Alpha-linolenic acid (18:3n-3) is the major n-3 (omega 3) fatty acid in the human diet. It is derived mainly from terrestrial plant consumption and it has long been thought that its major biochemical role is as the principal precursor for long chain polyunsaturated fatty acids, of which eicosapentaenoic (20:5n-3) and docosahexaenoic acid (22:6n-3) are the most prevalent. For infants, n-3 long chain polyunsaturated fatty acids are required for rapid growth of neural tissue in the perinatal period and a nutritional supply is particularly important for development of premature infants. For adults, n-3 long chain polyunsaturated fatty acid supplementation is implicated in improving a wide range of clinical pathologies involving cardiac, kidney, and neural tissues. Studies generally agree that whole body conversion of 18:3n-3 to 22:6n-3 is below 5% in humans, and depends on the concentration of n-6 fatty acids and long chain polyunsaturated fatty acids in the diet. Complete oxidation of dietary 18:3n-3 to CO2 accounts for about 25% of 18:3n-3 in the first 24 h, reaching 60% by 7 days.
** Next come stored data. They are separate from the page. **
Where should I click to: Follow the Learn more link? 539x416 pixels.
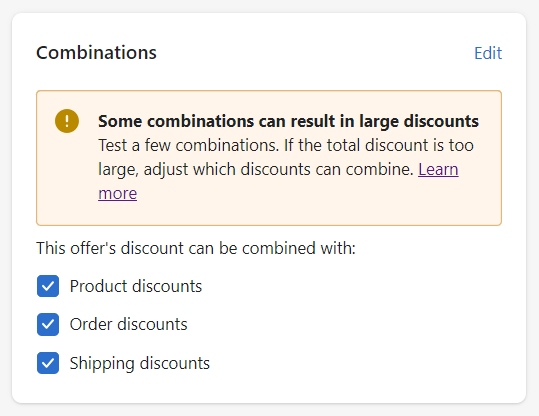pos(438,169)
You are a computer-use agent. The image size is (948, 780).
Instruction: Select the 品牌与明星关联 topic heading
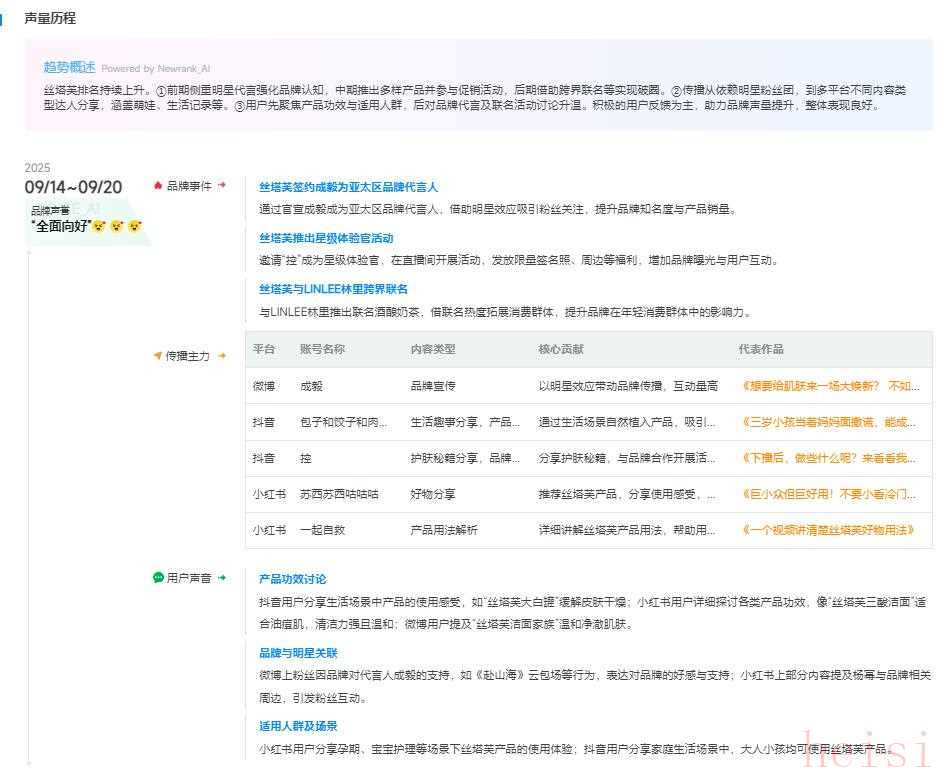click(298, 652)
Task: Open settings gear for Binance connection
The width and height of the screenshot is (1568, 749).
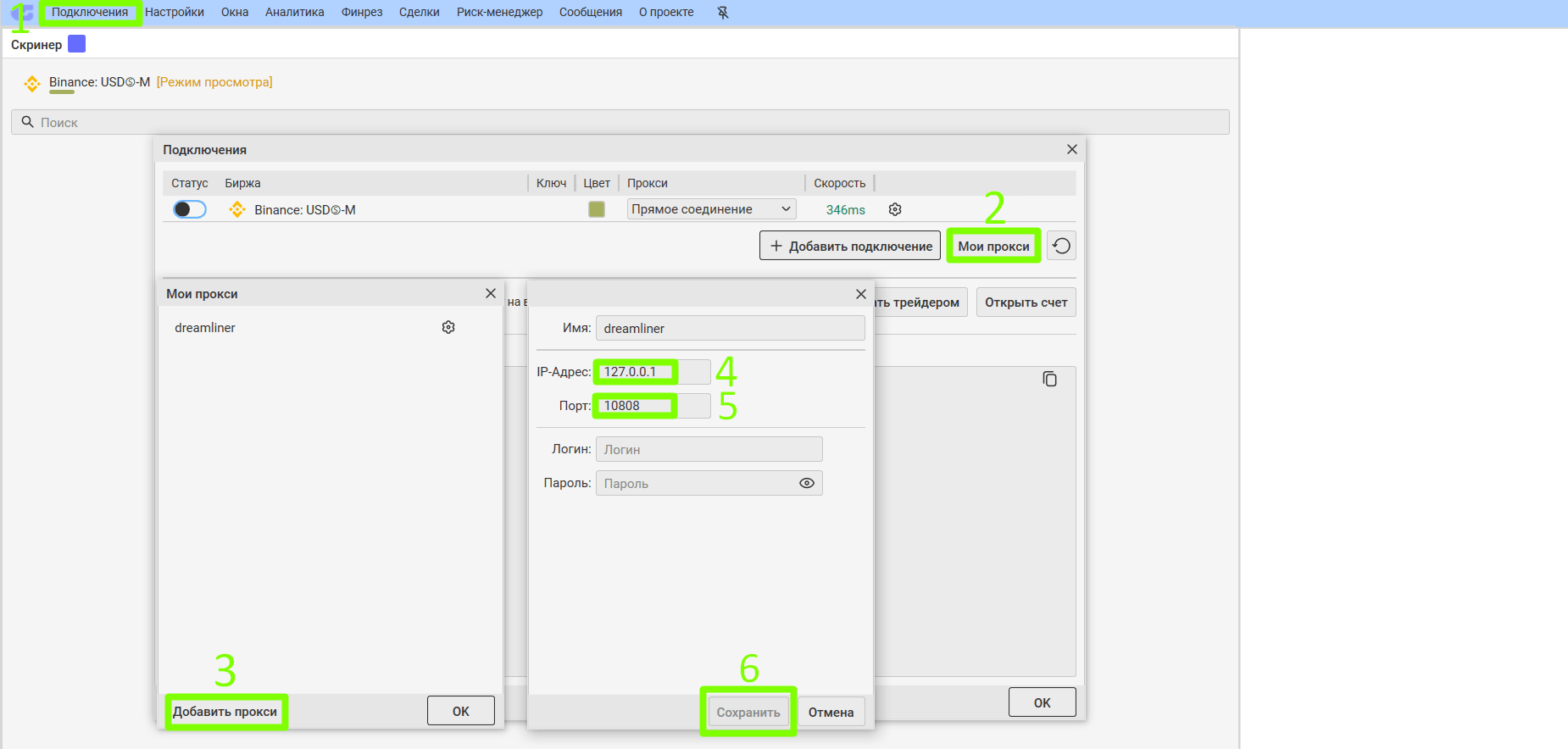Action: (x=895, y=209)
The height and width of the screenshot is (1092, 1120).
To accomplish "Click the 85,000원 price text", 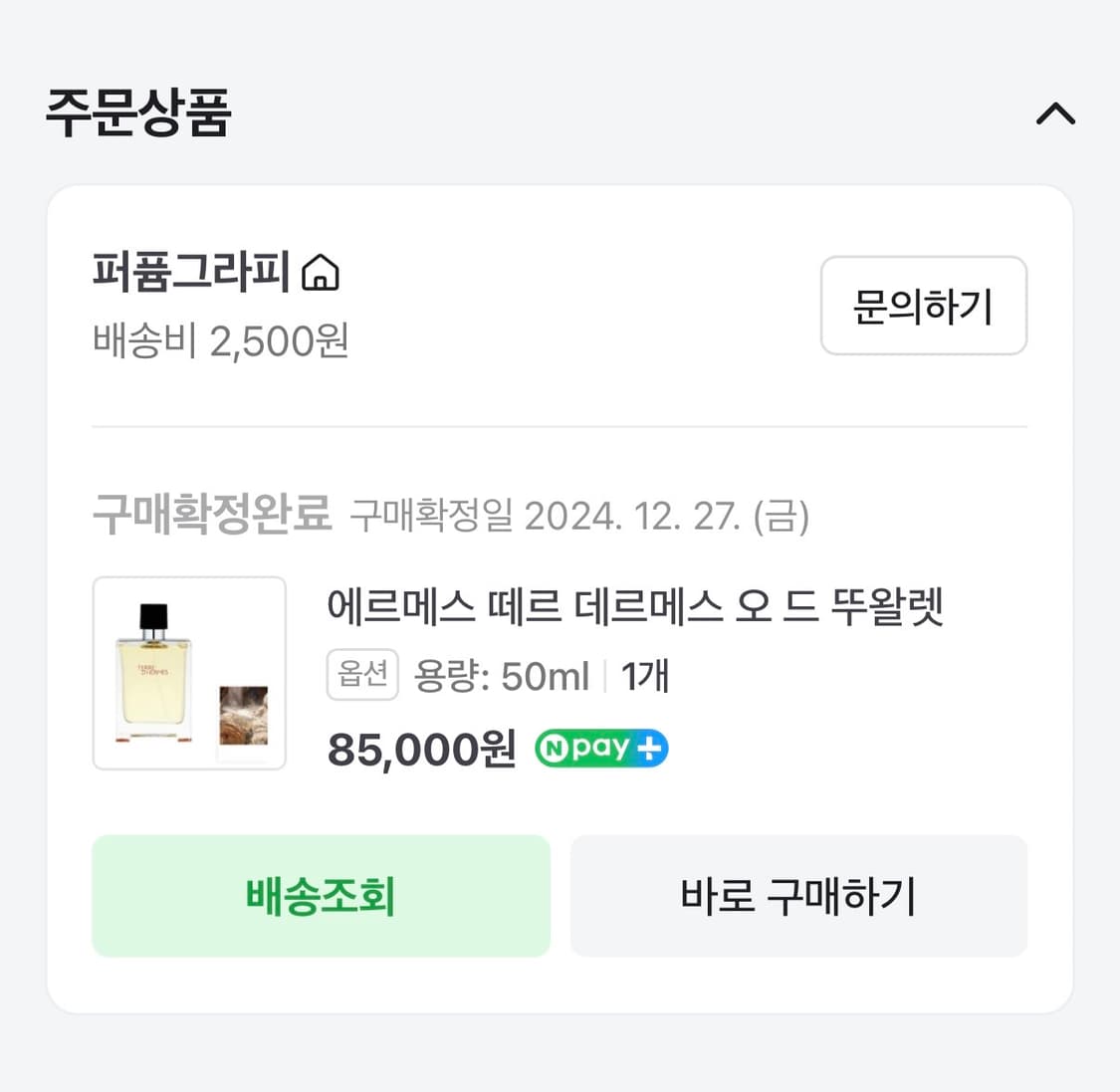I will click(x=420, y=748).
Much of the remaining 18:3n-3 serves as a source of acetate for synthesis of saturates and monounsaturates, with very little stored as 18:3n-3. In term and preterm infants, studies show wide variability in the plasma kinetics of 13C n-3 long chain polyunsaturated fatty acids after 13C-18:3n-3 dosing, suggesting wide variability among human infants in the development of biosynthetic capability to convert 18:3n-3 to 22:6n3. Tracer studies show that humans of all ages can perform the conversion of 18:3n-3 to 22:6n3. Further studies are required to establish quantitatively the partitioning of dietary 18:3n-3 among metabolic pathways and the influence of other dietary components and of physiological states on these processes.     
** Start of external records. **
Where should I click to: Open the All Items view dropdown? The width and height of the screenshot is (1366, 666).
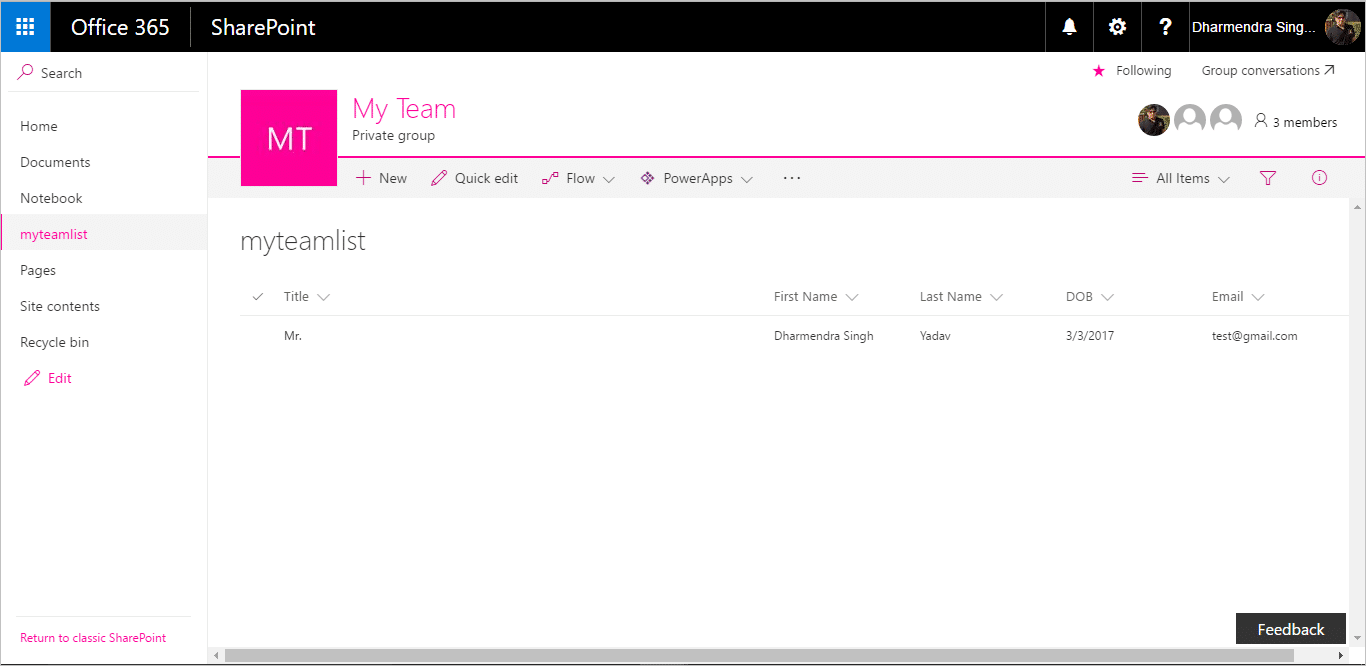point(1181,178)
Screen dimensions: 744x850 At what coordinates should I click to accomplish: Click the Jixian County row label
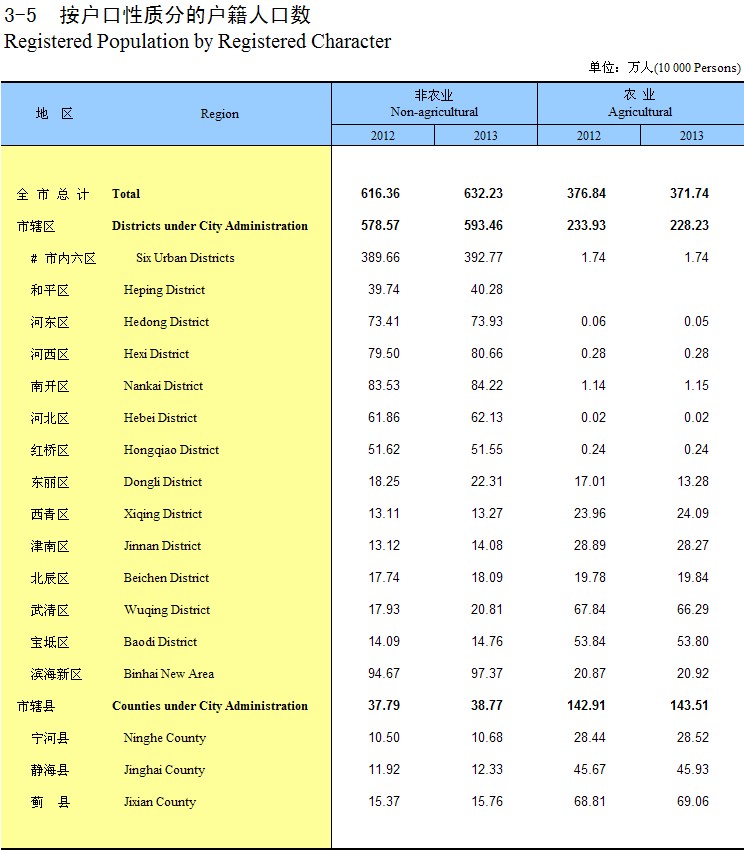160,802
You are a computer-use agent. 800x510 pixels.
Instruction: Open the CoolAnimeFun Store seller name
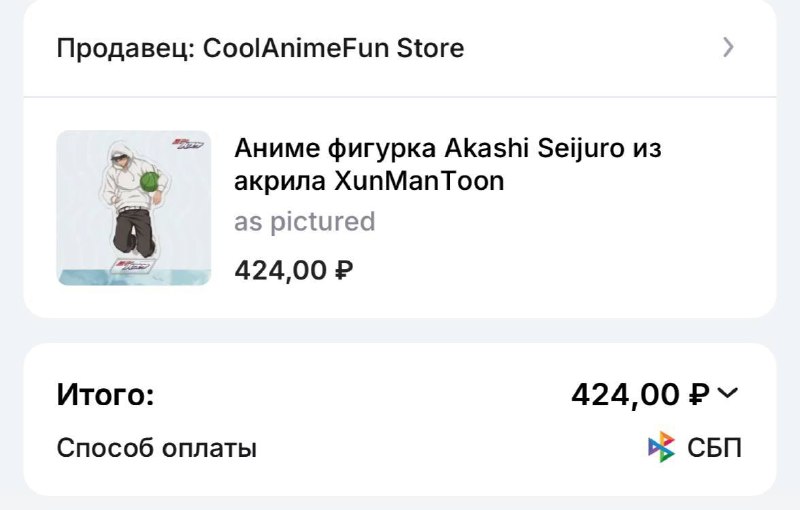pyautogui.click(x=334, y=48)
Effects of preterm infant formula supplementation with alpha-linolenic acid with a linoleate/alpha-linolenate ratio of 6: a multicentric study

OBJECTIVE: To investigate the effects of a milk formula supplemented with a alpha-linolenic acid (ALA) (18:2 n-6/18:3 n-3 ratio near 6/1) on plasma and red blood cell (RBC) fatty acids (FAs) in premature infants and compare with a non supplemented formula (18:2 n-6/18:3 n-3 = 22/1). DESIGN AND SUBJECTS: Infants of mothers who elected not to breast-feed were randomly assigned to either a high alpha linolenic formula (HLF: n = 31) group or a low alpha-linolenic formula (LLF: n = 32) control group. Infants fed human milk (HM: n = 25) were enrolled concurrently as a reference group. Anthropometric and biological measurements were made after two days (D2) and 15 d (D15) of enteral feeding and at the 37th week (W37) of postconceptual age. In HLF, the 18:3 n-3 content was 1.95% of total FAs (0.77% of total energy) and the 18:2 n-6/18:3 n-3 ratio was near 6/1. In LLF, the 18:3 n-3 content was 0.55% of total FAs (0.22% of total energy) and the 18:2 n-6/18:3 n-3 ratio was 22/1. RESULTS: ALA supplementation had minimal effect on the n-6 series, did not alter the anthropometric data and confirmed the conversion of ALA into docosahexaenoic acid (DHA). Throughout the study, it maintained, the RBC membrane DHA values within the confidence interval of those obtained in the HM group. Such was not the case with LLF CONCLUSION: alpha-linolenic acid supplementation (from Rapeseed oil and in a 18:2 n-6/18:3 n-3 ratio = 6) in premature infant formula can contribute efficiently to the maintenance of the n-3 status in the premature newborns.